Bankruptcy seems even less likely that since 1996, government revenue, in proportion to GDP, fell.

Between 2006 and 2008 alone, revenues fell by 1 percentage point of GDP: exactly what it will find in addition to paying interest in 2014.

But should the government increase the levies mandatory. Gordon Brown has done in the United Kingdom, by passing the top of the income tax from 40% to 50%. Obama is about to make the United States. For France, this increase is moderate after all: it would suffice to find the level prior to the election of N. Sarkozy. It is in this sense that the increase in public debt can be done with a bit of luck, without pain: as far as N. Sarkozy to reverse his tax shield, and as long as interest rates do not increase. First

fragility of the scenario: the evolution of rates. If they rise, the interest payments can become really important. If we assume a slightly less optimistic average rate of 4.5% instead of 4%, interest payments represent a much more significant revenue-although we are still far from bankruptcy.

But the real danger lies elsewhere: if N Sarkozy increases the tax burden, he will finish the TEPA, and the fundamental objective of most of the French right: tax cuts. Plus: this would be a serious political defeat for Sarkozy, who has identified his share to this decline.

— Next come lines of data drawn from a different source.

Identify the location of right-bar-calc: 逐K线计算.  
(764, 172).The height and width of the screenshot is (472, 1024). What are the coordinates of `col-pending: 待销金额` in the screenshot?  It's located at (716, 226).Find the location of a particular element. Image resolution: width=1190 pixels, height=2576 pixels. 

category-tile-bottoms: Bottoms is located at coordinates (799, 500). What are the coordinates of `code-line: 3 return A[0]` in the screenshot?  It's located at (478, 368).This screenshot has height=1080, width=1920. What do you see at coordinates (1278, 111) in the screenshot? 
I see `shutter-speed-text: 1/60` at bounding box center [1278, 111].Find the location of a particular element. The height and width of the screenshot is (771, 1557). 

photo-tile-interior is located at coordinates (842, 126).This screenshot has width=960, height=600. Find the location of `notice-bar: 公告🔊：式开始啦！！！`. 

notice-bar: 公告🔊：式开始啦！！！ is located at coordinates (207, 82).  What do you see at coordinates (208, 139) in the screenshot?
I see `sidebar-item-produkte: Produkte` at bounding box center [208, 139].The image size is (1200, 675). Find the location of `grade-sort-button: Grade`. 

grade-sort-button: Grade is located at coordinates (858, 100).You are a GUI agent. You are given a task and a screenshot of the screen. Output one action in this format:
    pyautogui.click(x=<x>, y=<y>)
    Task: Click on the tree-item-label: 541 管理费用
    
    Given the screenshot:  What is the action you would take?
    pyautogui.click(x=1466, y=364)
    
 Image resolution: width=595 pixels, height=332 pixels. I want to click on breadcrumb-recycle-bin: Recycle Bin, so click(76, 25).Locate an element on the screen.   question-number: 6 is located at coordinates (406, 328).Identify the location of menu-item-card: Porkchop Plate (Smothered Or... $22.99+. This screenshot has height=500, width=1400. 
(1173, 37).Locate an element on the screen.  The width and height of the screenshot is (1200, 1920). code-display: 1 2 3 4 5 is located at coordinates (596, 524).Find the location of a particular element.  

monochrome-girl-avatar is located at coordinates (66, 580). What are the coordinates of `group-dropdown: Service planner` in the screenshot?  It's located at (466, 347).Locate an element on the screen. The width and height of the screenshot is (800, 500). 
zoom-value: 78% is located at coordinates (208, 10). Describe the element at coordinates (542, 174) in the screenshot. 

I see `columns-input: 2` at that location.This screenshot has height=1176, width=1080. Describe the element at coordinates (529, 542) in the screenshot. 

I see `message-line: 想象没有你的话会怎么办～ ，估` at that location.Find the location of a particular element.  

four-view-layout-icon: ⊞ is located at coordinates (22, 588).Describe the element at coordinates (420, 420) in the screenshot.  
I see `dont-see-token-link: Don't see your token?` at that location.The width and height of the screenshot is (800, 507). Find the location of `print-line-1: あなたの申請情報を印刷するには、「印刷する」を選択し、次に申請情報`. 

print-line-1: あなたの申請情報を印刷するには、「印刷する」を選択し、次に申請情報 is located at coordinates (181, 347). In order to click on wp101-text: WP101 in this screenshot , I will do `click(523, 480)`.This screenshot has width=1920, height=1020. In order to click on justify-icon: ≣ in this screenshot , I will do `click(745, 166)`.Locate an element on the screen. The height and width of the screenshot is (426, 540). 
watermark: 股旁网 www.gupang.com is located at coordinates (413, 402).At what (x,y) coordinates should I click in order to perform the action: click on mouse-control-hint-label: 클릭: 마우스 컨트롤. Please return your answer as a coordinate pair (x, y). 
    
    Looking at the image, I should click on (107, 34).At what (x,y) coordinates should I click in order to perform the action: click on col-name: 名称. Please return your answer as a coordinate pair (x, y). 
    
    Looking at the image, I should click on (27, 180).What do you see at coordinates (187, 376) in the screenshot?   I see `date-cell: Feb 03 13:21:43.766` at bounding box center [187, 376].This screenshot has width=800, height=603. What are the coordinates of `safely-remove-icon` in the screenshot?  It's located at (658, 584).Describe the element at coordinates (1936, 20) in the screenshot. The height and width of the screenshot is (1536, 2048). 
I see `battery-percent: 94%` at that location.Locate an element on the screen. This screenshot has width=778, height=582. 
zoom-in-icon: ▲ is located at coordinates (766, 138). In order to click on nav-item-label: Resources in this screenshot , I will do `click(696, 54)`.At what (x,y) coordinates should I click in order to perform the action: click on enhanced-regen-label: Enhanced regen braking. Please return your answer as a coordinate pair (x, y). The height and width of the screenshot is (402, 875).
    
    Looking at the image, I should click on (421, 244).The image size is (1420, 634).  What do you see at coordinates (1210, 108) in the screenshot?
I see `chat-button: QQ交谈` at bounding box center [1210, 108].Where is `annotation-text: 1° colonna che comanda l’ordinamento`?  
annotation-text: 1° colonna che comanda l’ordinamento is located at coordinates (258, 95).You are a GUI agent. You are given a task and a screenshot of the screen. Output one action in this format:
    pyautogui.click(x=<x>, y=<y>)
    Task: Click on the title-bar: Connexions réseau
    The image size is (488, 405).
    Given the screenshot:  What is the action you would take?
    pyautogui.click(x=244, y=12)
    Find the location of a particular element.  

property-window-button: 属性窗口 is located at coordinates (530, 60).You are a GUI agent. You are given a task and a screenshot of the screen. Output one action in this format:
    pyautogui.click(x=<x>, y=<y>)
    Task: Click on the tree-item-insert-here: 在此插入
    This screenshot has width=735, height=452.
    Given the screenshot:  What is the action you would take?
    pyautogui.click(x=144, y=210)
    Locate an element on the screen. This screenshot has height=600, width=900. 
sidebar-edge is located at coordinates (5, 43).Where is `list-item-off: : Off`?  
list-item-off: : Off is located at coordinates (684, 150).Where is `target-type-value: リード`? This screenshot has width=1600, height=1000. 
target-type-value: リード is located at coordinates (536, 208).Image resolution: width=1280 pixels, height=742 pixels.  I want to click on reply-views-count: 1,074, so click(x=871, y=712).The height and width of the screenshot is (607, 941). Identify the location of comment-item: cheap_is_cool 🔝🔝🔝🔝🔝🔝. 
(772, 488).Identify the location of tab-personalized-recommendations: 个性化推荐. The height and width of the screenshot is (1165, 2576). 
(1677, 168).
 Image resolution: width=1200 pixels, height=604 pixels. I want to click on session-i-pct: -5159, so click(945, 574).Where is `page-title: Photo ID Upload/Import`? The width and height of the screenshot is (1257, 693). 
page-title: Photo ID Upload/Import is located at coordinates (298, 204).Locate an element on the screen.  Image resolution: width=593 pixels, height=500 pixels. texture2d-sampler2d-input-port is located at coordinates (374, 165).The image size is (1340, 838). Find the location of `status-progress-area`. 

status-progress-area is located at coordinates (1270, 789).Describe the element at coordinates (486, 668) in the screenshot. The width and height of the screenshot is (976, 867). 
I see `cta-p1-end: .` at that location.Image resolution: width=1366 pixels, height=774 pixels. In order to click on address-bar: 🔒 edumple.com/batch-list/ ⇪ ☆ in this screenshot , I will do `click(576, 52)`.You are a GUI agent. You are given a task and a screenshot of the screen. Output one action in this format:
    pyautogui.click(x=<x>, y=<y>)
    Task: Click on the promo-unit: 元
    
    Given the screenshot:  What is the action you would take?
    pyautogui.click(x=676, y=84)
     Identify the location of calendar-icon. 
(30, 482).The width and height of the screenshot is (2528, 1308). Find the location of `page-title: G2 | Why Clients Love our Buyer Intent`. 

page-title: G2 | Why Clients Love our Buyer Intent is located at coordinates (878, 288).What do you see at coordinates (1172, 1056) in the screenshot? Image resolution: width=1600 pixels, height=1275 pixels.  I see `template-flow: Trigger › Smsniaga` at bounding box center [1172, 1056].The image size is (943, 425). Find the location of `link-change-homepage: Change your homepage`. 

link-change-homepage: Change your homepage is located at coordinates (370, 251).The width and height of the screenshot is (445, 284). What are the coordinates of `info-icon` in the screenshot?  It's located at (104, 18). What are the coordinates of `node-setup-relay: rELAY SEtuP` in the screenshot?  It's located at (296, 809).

Yet it is exactly what the economic logic application that has always led to tax increases after an increase in debt due to exceptional circumstances.

It is therefore expected that any other route is chosen: the reduction of public spending, excluding interest payments. In calling for "drastic policy of fiscal austerity" is exactly what demand Current , whose readers are not ready to agree to pass the tax shield, even as it denies them havens. In the meantime, I'm left to hope that the magazine conducts a "drastic austerity policy its advertising budget "and I shall remove from its listings.